--- START ---
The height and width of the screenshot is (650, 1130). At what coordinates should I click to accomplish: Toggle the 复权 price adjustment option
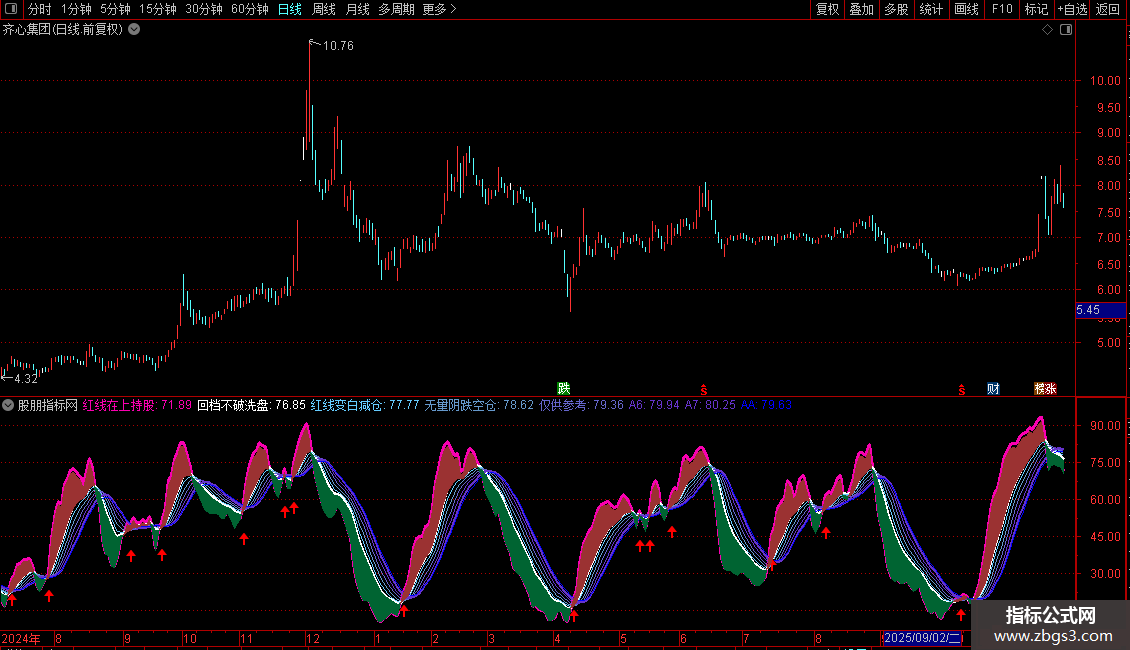pyautogui.click(x=827, y=9)
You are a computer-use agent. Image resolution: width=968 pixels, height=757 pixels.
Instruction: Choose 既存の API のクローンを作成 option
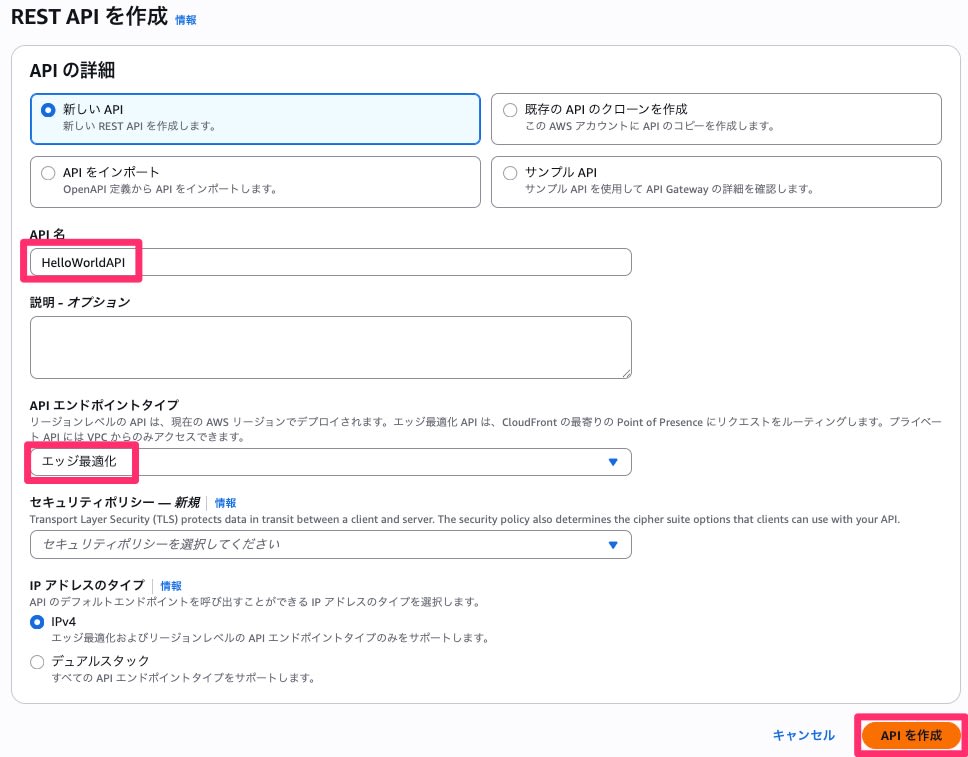pos(510,110)
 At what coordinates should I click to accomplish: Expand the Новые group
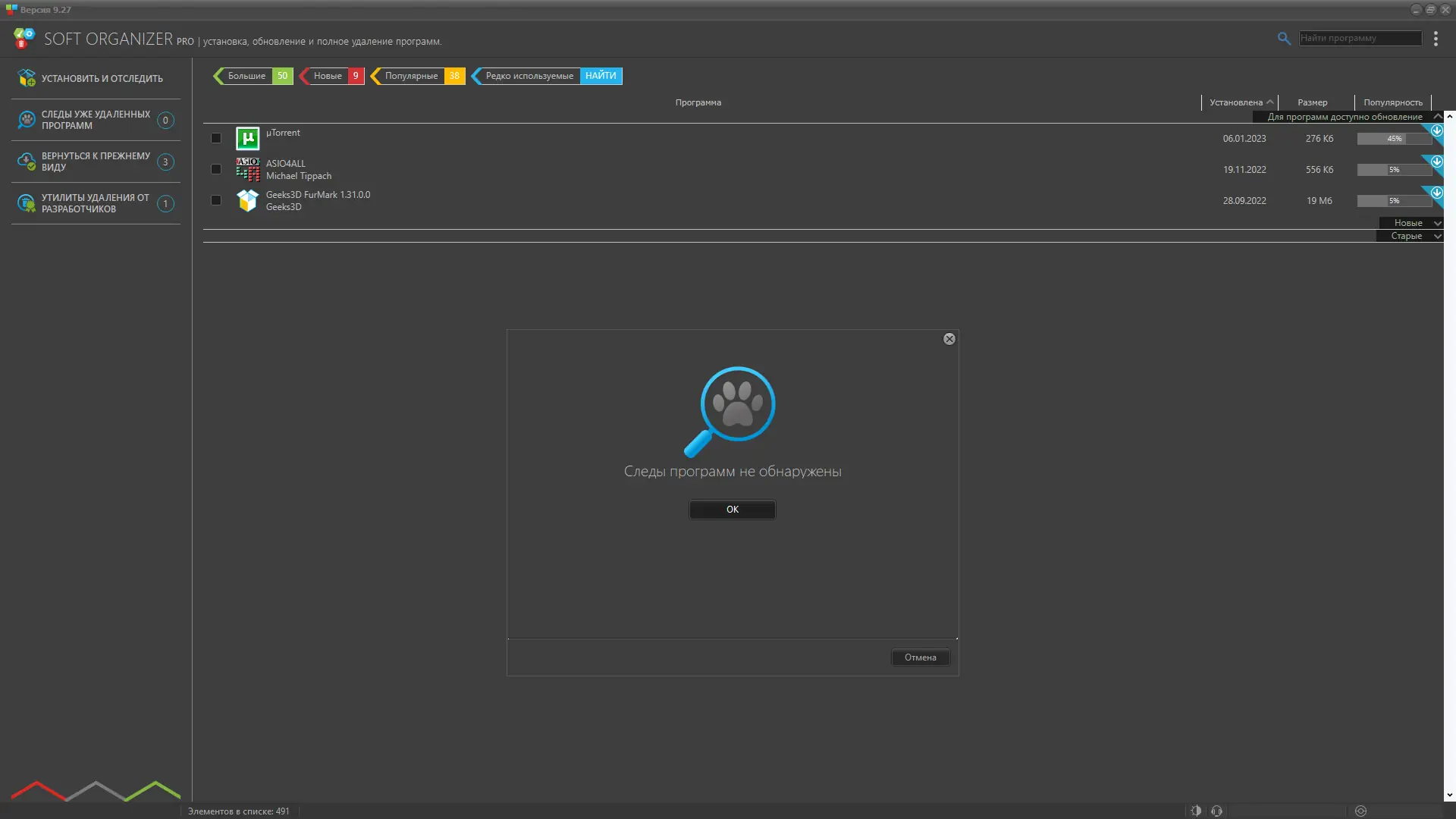click(x=1437, y=223)
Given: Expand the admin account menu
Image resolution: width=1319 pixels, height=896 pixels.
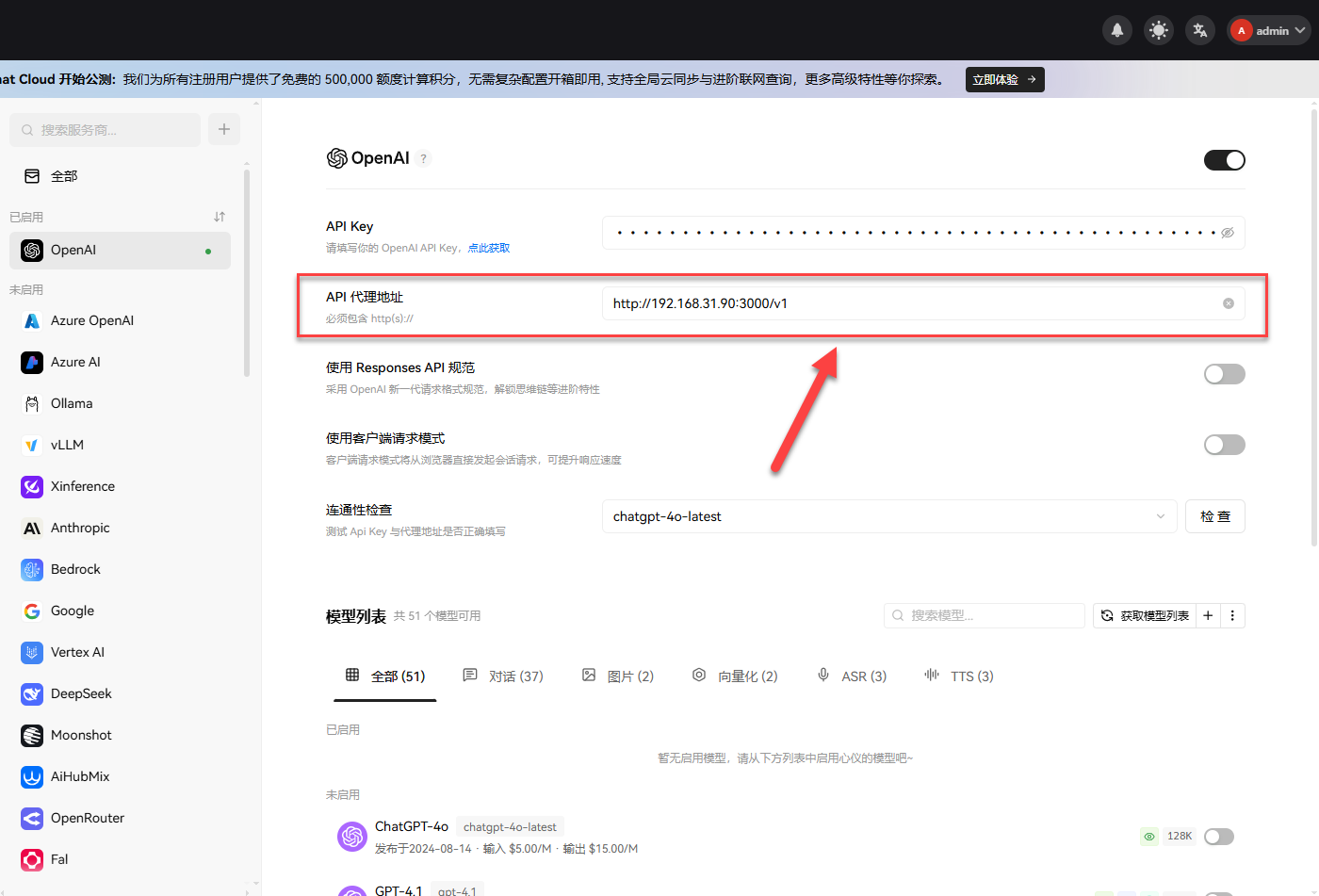Looking at the screenshot, I should pos(1267,29).
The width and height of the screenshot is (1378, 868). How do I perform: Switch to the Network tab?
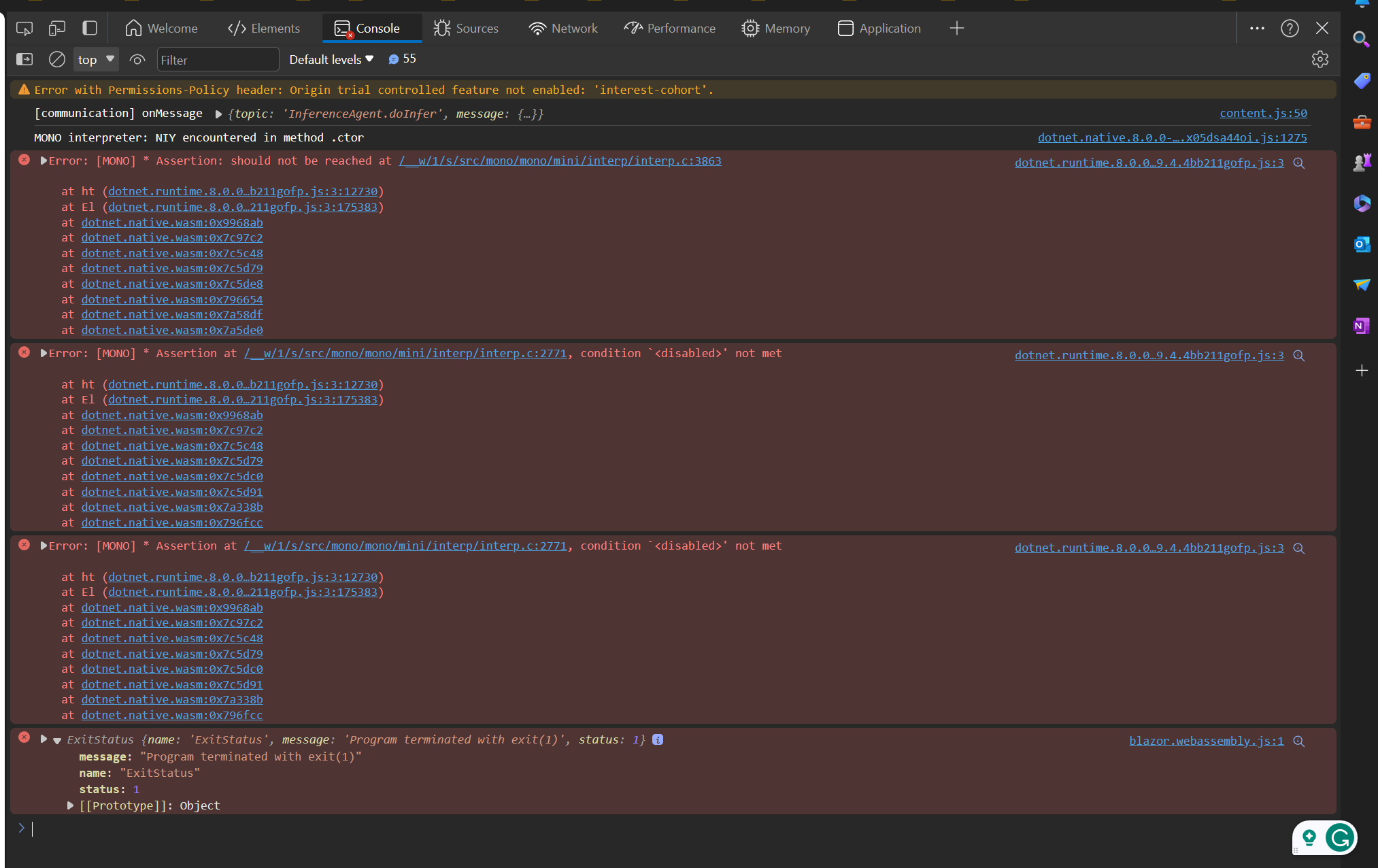coord(563,28)
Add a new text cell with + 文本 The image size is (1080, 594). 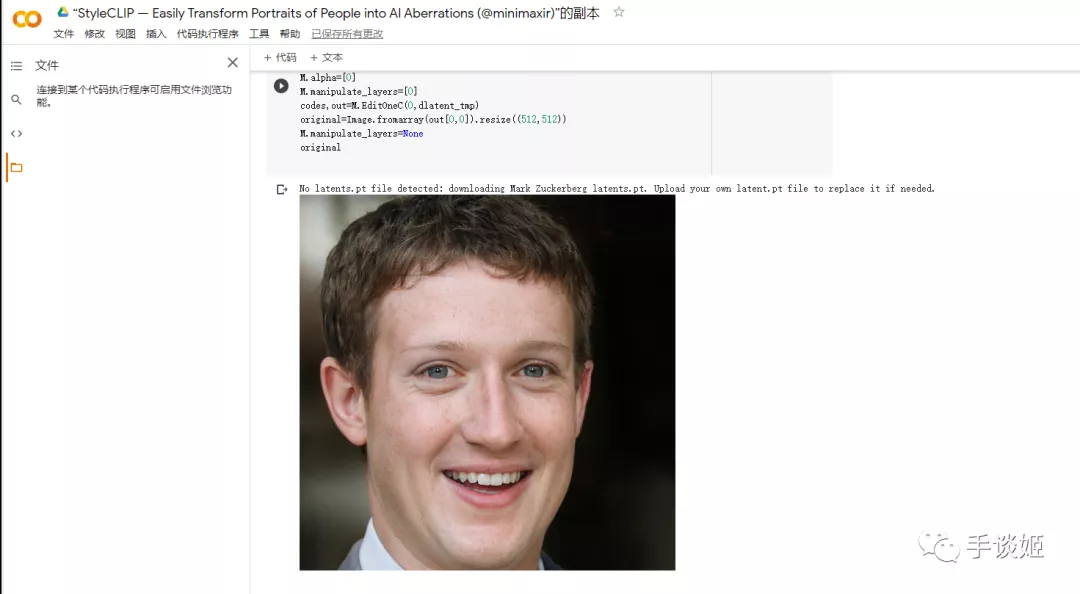pyautogui.click(x=326, y=58)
--- END ---
_PROBLEM DESCRIPTION_.
Put everything in the records from the first line down to the line containing "Looking at the" into a JSON list of strings, one string per line, with blank lines and pictures left out.

_SOLUTION TO THE EXERCISE_.
[
  "The height and width of the screenshot is (650, 1130). At what coordinates should I click to accomplish: Toggle the 复权 price adjustment option",
  "pyautogui.click(x=827, y=9)",
  "You are a computer-use agent. Image resolution: width=968 pixels, height=757 pixels.",
  "Instruction: Choose 既存の API のクローンを作成 option",
  "pos(510,110)",
  " At what coordinates should I click to accomplish: Expand the Новые group",
  "click(x=1437, y=223)",
  "Given: Expand the admin account menu",
  "Image resolution: width=1319 pixels, height=896 pixels.",
  "Looking at the screenshot, I should pos(1267,29)."
]